Write out every line of the material below without changing anything.

▶ [Excerpted records]

━━━━━━

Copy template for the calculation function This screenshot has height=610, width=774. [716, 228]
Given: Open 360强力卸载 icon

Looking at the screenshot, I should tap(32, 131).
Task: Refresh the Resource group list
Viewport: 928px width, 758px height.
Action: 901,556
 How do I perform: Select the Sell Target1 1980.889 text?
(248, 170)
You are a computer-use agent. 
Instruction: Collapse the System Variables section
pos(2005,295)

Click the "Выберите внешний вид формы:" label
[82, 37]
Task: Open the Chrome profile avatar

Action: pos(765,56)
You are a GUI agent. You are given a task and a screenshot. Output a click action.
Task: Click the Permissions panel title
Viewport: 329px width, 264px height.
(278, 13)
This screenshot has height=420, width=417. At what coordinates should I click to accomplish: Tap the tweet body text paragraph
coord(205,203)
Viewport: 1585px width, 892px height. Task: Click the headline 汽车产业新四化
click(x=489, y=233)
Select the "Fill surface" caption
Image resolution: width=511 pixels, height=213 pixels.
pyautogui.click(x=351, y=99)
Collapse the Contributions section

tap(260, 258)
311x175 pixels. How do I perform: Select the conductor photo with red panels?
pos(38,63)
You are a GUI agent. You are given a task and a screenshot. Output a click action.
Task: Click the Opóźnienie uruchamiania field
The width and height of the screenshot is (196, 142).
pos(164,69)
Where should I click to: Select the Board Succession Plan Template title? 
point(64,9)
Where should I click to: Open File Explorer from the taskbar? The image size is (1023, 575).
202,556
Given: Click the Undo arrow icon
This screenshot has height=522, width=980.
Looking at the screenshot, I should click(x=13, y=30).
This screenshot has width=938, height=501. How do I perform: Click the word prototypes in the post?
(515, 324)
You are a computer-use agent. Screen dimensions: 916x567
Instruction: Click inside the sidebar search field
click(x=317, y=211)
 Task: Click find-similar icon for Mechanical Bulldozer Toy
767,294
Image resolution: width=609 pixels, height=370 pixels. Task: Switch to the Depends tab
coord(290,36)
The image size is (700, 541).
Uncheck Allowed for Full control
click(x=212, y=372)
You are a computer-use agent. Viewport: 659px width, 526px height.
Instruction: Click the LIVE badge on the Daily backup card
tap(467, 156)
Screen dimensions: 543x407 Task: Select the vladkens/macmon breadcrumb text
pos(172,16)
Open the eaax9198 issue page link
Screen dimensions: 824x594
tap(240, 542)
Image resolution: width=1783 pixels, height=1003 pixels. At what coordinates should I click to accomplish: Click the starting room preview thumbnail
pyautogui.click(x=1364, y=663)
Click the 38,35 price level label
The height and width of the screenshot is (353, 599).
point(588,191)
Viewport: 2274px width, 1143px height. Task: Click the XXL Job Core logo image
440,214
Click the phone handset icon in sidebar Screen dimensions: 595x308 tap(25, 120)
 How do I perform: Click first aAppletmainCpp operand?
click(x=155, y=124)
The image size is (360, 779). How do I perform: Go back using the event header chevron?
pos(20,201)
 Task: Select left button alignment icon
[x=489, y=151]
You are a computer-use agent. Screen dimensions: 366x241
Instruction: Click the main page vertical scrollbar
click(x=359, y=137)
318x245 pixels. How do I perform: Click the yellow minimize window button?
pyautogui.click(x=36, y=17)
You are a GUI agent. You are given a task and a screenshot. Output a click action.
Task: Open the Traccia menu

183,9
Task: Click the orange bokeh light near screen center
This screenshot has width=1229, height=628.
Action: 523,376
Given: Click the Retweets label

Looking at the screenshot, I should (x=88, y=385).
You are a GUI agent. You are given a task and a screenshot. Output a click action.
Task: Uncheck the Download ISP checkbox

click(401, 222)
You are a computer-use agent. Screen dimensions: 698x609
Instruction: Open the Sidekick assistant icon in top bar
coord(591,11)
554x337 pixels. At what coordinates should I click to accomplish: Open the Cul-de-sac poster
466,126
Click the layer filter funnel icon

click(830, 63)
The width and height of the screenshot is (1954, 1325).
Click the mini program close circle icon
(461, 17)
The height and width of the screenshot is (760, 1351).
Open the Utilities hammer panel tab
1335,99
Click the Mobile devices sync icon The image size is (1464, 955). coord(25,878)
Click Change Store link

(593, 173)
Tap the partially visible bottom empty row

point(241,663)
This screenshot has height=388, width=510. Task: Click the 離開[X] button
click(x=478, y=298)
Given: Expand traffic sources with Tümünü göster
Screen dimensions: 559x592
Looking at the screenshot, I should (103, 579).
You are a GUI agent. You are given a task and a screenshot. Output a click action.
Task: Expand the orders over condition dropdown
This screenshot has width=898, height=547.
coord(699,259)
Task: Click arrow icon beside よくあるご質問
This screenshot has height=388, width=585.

━━━━━━

▶ [Solution to the exercise]
Copy template for the calculation function This screenshot has height=610, width=774. [716, 228]
Given: Open 360强力卸载 icon

Looking at the screenshot, I should tap(32, 131).
Task: Refresh the Resource group list
Viewport: 928px width, 758px height.
Action: 901,556
 How do I perform: Select the Sell Target1 1980.889 text?
(248, 170)
You are a computer-use agent. 
Instruction: Collapse the System Variables section
pos(2005,295)

Click the "Выберите внешний вид формы:" label
[82, 37]
Task: Open the Chrome profile avatar

Action: pos(765,56)
You are a GUI agent. You are given a task and a screenshot. Output a click action.
Task: Click the Permissions panel title
Viewport: 329px width, 264px height.
(278, 13)
This screenshot has height=420, width=417. At what coordinates should I click to accomplish: Tap the tweet body text paragraph
coord(205,203)
Viewport: 1585px width, 892px height. Task: Click the headline 汽车产业新四化
click(x=489, y=233)
Select the "Fill surface" caption
Image resolution: width=511 pixels, height=213 pixels.
pyautogui.click(x=351, y=99)
Collapse the Contributions section

tap(260, 258)
311x175 pixels. How do I perform: Select the conductor photo with red panels?
pos(38,63)
You are a GUI agent. You are given a task and a screenshot. Output a click action.
Task: Click the Opóźnienie uruchamiania field
The width and height of the screenshot is (196, 142).
pos(164,69)
Where should I click to: Select the Board Succession Plan Template title? 
point(64,9)
Where should I click to: Open File Explorer from the taskbar? The image size is (1023, 575).
202,556
Given: Click the Undo arrow icon
This screenshot has height=522, width=980.
Looking at the screenshot, I should click(x=13, y=30).
This screenshot has width=938, height=501. How do I perform: Click the word prototypes in the post?
(515, 324)
You are a computer-use agent. Screen dimensions: 916x567
Instruction: Click inside the sidebar search field
click(x=317, y=211)
 Task: Click find-similar icon for Mechanical Bulldozer Toy
767,294
Image resolution: width=609 pixels, height=370 pixels. Task: Switch to the Depends tab
coord(290,36)
The image size is (700, 541).
Uncheck Allowed for Full control
click(x=212, y=372)
You are a computer-use agent. Viewport: 659px width, 526px height.
Instruction: Click the LIVE badge on the Daily backup card
tap(467, 156)
Screen dimensions: 543x407 Task: Select the vladkens/macmon breadcrumb text
pos(172,16)
Open the eaax9198 issue page link
Screen dimensions: 824x594
tap(240, 542)
Image resolution: width=1783 pixels, height=1003 pixels. At what coordinates should I click to accomplish: Click the starting room preview thumbnail
pyautogui.click(x=1364, y=663)
Click the 38,35 price level label
The height and width of the screenshot is (353, 599).
point(588,191)
Viewport: 2274px width, 1143px height. Task: Click the XXL Job Core logo image
440,214
Click the phone handset icon in sidebar Screen dimensions: 595x308 tap(25, 120)
 How do I perform: Click first aAppletmainCpp operand?
click(x=155, y=124)
The image size is (360, 779). How do I perform: Go back using the event header chevron?
pos(20,201)
 Task: Select left button alignment icon
[x=489, y=151]
You are a computer-use agent. Screen dimensions: 366x241
Instruction: Click the main page vertical scrollbar
click(x=359, y=137)
318x245 pixels. How do I perform: Click the yellow minimize window button?
pyautogui.click(x=36, y=17)
You are a GUI agent. You are given a task and a screenshot. Output a click action.
Task: Open the Traccia menu

183,9
Task: Click the orange bokeh light near screen center
This screenshot has width=1229, height=628.
Action: 523,376
Given: Click the Retweets label

Looking at the screenshot, I should (x=88, y=385).
You are a GUI agent. You are given a task and a screenshot. Output a click action.
Task: Uncheck the Download ISP checkbox

click(401, 222)
You are a computer-use agent. Screen dimensions: 698x609
Instruction: Open the Sidekick assistant icon in top bar
coord(591,11)
554x337 pixels. At what coordinates should I click to accomplish: Open the Cul-de-sac poster
466,126
Click the layer filter funnel icon

click(830, 63)
The width and height of the screenshot is (1954, 1325).
Click the mini program close circle icon
(461, 17)
The height and width of the screenshot is (760, 1351).
Open the Utilities hammer panel tab
1335,99
Click the Mobile devices sync icon The image size is (1464, 955). coord(25,878)
Click Change Store link

(593, 173)
Tap the partially visible bottom empty row

point(241,663)
This screenshot has height=388, width=510. Task: Click the 離開[X] button
click(x=478, y=298)
Given: Expand traffic sources with Tümünü göster
Screen dimensions: 559x592
Looking at the screenshot, I should (103, 579).
You are a GUI agent. You are given a task and a screenshot. Output a click action.
Task: Expand the orders over condition dropdown
This screenshot has width=898, height=547.
coord(699,259)
Task: Click arrow icon beside よくあるご質問
This screenshot has height=388, width=585.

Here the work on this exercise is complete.